▶ **Aim of the exercise**
From the line containing "You are a computer-use" to the last line of the data below, copy everything exactly and nothing else; pictures stay out.

• • •

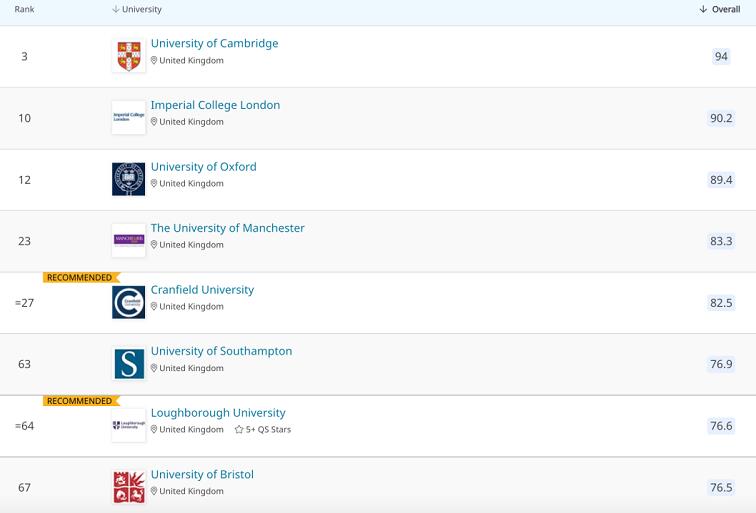Open the University of Southampton link
756x513 pixels.
[221, 352]

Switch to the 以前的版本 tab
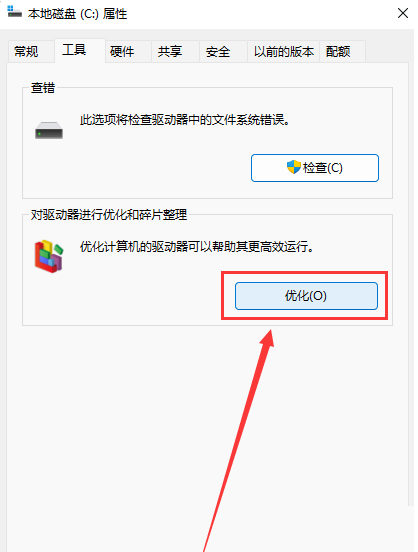[x=283, y=52]
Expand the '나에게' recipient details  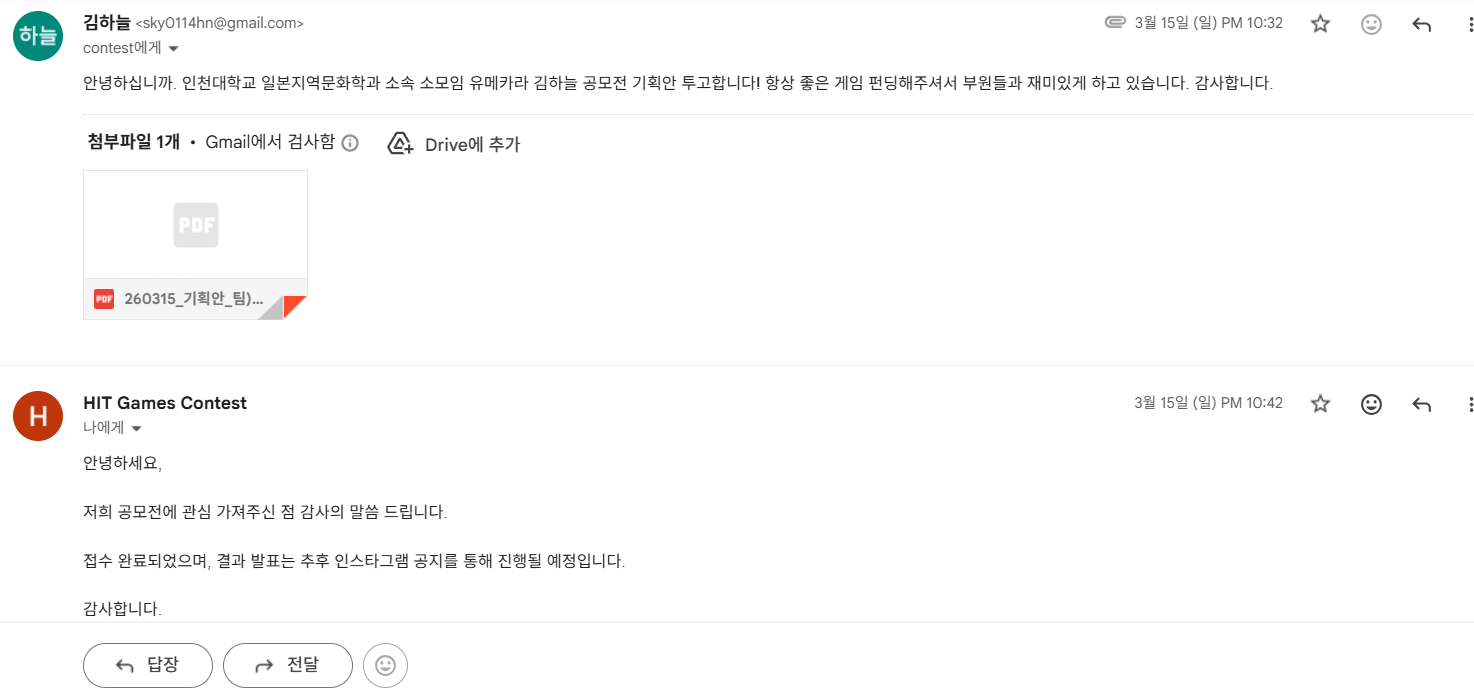click(137, 429)
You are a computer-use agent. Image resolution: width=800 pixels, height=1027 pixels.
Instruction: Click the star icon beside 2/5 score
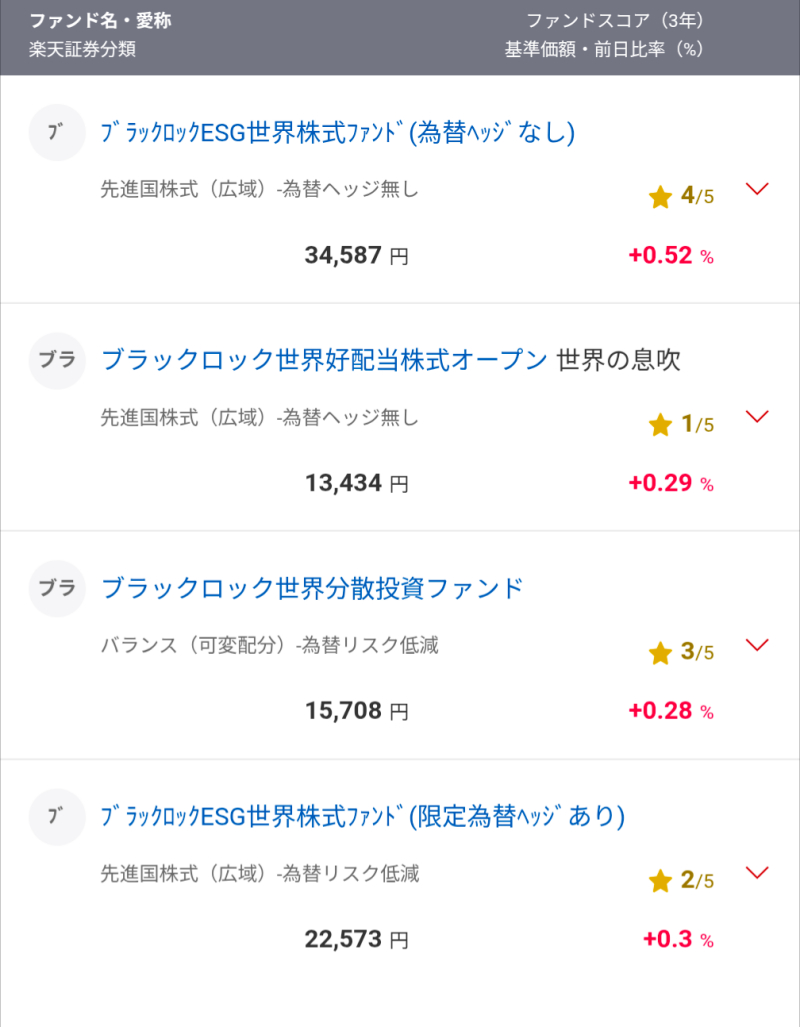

• • •

▶ **Output**
You are a computer-use agent. Image resolution: width=800 pixels, height=1027 pixels.
Instruction: Click the star icon beside 2/5 score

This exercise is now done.